What the task asks
What you return must be an exact copy of the lines in the listing below between the line holding "Task: Switch to the Dashboard browser tab" and the line holding "Given: Open notifications settings gear icon", inclusive, and nothing more.

- - -

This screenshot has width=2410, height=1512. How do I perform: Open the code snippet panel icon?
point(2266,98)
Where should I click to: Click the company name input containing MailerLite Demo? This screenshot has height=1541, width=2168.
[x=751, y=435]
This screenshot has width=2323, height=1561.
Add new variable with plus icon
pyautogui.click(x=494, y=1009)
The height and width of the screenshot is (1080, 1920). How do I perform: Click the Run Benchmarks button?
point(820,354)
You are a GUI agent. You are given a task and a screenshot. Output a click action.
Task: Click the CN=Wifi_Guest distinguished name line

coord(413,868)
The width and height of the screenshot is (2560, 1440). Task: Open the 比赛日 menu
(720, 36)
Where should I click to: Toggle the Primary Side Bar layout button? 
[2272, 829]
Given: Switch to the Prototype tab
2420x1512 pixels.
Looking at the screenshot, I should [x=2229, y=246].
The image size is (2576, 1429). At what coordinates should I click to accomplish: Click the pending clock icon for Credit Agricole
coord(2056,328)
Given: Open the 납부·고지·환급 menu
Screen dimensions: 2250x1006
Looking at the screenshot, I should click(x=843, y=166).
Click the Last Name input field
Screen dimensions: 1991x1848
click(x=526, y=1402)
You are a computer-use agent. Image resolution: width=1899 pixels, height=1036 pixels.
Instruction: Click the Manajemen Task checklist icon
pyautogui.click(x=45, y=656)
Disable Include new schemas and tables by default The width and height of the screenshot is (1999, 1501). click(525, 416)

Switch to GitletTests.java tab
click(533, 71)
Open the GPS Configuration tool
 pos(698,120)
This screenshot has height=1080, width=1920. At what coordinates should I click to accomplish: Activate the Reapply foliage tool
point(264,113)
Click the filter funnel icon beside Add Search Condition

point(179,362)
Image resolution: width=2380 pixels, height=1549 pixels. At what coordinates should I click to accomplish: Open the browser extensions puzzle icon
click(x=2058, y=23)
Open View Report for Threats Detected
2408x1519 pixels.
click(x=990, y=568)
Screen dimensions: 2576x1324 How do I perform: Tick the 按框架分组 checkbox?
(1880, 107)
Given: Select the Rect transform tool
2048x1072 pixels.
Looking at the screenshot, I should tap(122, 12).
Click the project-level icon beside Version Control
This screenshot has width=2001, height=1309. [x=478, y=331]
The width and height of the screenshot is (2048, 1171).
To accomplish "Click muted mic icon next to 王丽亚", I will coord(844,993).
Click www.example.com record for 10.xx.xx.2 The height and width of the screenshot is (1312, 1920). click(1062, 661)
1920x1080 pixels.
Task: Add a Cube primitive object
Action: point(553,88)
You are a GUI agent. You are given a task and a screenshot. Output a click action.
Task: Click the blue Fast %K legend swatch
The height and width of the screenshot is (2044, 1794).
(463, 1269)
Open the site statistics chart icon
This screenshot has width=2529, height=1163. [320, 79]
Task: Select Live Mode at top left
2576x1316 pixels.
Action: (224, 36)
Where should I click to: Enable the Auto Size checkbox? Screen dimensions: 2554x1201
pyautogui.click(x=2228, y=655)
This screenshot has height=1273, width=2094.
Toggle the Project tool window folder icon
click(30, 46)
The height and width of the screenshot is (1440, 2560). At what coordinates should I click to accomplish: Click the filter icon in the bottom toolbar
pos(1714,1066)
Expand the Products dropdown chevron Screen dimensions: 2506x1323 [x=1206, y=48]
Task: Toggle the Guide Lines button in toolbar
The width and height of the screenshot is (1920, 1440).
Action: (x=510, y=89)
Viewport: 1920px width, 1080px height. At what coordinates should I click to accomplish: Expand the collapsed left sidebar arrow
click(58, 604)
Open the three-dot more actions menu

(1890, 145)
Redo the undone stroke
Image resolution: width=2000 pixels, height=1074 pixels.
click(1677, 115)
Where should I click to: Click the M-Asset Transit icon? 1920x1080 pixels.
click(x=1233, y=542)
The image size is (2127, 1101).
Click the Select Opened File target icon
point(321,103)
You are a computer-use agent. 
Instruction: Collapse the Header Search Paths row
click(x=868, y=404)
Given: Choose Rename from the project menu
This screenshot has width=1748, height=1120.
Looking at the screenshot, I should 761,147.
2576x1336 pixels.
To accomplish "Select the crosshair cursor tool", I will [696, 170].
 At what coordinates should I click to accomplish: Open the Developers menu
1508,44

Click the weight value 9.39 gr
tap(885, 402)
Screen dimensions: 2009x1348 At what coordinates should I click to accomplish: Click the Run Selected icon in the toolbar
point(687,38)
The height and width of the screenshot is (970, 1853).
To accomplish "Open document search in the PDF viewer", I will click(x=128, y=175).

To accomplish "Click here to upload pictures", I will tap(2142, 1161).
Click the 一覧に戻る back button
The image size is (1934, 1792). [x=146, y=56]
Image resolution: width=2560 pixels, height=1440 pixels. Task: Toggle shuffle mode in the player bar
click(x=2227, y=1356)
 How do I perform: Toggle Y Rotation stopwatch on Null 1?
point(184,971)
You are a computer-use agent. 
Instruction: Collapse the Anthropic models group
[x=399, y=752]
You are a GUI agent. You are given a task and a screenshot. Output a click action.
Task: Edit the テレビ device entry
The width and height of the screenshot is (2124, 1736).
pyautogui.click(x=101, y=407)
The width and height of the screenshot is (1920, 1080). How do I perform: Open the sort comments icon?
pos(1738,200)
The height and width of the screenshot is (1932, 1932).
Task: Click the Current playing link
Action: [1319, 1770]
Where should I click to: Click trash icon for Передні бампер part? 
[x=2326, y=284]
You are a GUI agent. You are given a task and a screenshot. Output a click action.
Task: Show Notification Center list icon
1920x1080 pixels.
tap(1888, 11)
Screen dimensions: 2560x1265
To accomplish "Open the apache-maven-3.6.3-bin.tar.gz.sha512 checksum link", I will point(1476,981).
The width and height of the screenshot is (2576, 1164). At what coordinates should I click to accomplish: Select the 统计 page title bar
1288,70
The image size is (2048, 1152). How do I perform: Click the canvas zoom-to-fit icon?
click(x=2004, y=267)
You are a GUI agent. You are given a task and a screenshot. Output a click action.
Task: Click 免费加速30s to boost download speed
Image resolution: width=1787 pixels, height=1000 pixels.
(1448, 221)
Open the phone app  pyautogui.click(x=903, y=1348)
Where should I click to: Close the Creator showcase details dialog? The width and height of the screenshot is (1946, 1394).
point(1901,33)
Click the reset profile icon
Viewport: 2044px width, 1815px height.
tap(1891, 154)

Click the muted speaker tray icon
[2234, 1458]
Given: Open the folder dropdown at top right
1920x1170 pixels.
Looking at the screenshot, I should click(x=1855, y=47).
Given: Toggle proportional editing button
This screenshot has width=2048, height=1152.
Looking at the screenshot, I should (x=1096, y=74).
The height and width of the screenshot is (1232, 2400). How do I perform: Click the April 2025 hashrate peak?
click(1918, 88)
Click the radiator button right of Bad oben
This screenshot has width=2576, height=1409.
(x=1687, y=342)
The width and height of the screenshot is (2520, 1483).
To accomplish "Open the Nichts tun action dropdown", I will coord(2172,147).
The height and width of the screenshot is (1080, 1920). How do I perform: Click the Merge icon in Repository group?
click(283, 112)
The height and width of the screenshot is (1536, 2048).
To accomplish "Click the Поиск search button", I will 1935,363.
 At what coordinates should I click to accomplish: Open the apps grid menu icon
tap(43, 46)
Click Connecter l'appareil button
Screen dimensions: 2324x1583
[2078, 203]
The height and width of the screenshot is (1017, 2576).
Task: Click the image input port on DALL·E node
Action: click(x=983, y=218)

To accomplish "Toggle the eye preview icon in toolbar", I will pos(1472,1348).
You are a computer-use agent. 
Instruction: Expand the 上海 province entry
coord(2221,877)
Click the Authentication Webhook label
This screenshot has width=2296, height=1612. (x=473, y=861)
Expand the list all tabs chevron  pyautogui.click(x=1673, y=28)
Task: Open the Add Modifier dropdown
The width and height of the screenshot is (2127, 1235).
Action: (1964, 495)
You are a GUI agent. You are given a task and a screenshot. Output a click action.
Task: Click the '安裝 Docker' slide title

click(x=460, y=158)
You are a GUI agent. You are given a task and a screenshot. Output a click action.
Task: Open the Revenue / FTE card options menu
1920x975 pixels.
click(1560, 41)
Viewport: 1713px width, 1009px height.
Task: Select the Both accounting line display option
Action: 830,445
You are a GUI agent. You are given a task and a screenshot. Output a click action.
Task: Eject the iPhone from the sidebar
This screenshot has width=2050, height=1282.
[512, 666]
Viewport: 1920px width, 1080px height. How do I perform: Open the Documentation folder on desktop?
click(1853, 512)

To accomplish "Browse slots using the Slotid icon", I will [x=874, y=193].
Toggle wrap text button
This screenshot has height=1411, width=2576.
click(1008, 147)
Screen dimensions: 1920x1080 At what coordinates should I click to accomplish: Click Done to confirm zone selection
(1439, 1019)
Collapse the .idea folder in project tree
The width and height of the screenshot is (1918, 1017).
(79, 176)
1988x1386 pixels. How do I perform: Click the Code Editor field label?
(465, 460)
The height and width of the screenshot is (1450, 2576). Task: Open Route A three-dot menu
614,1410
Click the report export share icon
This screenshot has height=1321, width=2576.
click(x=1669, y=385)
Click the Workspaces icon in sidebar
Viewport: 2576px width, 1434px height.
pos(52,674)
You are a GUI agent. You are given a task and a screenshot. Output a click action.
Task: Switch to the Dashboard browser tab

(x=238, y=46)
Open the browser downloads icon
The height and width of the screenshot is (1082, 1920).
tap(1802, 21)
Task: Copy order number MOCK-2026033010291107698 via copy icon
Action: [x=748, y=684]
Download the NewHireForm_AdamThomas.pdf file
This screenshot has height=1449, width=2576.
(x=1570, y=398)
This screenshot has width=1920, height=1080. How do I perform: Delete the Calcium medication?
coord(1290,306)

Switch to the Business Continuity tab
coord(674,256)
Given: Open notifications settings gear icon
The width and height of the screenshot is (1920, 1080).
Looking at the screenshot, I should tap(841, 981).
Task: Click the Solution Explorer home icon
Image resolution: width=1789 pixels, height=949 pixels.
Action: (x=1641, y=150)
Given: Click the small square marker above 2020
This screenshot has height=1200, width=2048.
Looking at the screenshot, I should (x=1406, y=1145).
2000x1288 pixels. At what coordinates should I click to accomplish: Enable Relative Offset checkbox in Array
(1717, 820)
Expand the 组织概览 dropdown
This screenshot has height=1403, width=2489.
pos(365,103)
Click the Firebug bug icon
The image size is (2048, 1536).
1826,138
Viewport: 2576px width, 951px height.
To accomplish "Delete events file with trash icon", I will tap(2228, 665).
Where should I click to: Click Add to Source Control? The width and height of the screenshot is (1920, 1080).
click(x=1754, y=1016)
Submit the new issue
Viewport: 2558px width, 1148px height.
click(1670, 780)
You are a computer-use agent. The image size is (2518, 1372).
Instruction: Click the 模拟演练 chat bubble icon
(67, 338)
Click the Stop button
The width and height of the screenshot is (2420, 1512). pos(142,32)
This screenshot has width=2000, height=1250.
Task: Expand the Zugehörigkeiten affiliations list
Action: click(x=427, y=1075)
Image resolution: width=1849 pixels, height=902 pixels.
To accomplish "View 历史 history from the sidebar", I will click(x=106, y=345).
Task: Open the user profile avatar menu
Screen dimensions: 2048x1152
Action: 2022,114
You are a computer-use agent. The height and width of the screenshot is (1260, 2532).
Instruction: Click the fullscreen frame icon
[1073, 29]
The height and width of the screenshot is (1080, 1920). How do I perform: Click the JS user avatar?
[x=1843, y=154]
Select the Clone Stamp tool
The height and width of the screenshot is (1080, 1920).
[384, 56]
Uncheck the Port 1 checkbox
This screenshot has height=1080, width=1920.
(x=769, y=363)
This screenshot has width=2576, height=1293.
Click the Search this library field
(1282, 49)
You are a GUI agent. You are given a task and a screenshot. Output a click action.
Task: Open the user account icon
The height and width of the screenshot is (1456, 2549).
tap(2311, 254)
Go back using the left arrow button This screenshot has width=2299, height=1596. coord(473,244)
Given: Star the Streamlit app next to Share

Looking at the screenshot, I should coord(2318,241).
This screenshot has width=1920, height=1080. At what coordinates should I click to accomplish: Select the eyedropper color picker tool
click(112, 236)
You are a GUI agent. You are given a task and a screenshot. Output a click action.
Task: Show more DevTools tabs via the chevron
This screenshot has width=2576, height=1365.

- - -

Task solution
Task: Switch to the Dashboard browser tab

(x=238, y=46)
Open the browser downloads icon
The height and width of the screenshot is (1082, 1920).
tap(1802, 21)
Task: Copy order number MOCK-2026033010291107698 via copy icon
Action: [x=748, y=684]
Download the NewHireForm_AdamThomas.pdf file
This screenshot has height=1449, width=2576.
(x=1570, y=398)
This screenshot has width=1920, height=1080. How do I perform: Delete the Calcium medication?
coord(1290,306)

Switch to the Business Continuity tab
coord(674,256)
Given: Open notifications settings gear icon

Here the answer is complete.